Write out exactly the lines that run from the one containing "This screenshot has width=939, height=751." to the end of the entries below, with both end lines included.

┄┄┄┄┄┄┄┄┄┄

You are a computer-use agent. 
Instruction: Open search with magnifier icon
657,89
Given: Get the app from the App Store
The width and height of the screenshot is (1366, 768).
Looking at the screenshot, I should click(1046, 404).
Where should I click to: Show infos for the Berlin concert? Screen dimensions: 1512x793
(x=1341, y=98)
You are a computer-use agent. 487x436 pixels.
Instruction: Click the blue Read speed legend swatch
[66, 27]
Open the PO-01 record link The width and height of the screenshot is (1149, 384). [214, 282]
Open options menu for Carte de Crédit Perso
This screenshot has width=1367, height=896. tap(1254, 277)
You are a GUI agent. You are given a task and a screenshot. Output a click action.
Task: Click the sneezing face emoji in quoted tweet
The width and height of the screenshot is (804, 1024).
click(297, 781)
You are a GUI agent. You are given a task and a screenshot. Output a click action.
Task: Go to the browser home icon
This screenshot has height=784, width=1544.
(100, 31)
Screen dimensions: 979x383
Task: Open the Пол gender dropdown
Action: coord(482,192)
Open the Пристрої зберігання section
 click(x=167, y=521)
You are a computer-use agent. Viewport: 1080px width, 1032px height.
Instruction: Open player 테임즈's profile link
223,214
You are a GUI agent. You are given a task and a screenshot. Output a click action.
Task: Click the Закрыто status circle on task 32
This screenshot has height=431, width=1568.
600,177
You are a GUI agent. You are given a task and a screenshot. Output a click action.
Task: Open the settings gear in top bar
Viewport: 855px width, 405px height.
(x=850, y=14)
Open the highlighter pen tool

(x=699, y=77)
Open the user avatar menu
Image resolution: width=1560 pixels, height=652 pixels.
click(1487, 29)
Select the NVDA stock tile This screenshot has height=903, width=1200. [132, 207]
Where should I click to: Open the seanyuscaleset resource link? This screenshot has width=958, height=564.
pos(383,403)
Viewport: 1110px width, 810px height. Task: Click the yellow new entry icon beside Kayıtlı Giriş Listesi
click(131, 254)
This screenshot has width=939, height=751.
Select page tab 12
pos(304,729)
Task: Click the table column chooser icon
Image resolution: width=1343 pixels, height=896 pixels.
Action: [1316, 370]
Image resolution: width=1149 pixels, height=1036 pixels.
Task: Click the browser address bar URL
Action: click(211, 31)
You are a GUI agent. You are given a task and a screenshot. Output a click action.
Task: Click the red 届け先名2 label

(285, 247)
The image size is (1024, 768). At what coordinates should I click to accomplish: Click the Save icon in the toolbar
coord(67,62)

┄┄┄┄┄┄┄┄┄┄

**RESULT OF THIS TASK:**
This screenshot has width=939, height=751.
Select page tab 12
pos(304,729)
Task: Click the table column chooser icon
Image resolution: width=1343 pixels, height=896 pixels.
Action: [1316, 370]
Image resolution: width=1149 pixels, height=1036 pixels.
Task: Click the browser address bar URL
Action: click(211, 31)
You are a GUI agent. You are given a task and a screenshot. Output a click action.
Task: Click the red 届け先名2 label

(285, 247)
The image size is (1024, 768). At what coordinates should I click to accomplish: Click the Save icon in the toolbar
coord(67,62)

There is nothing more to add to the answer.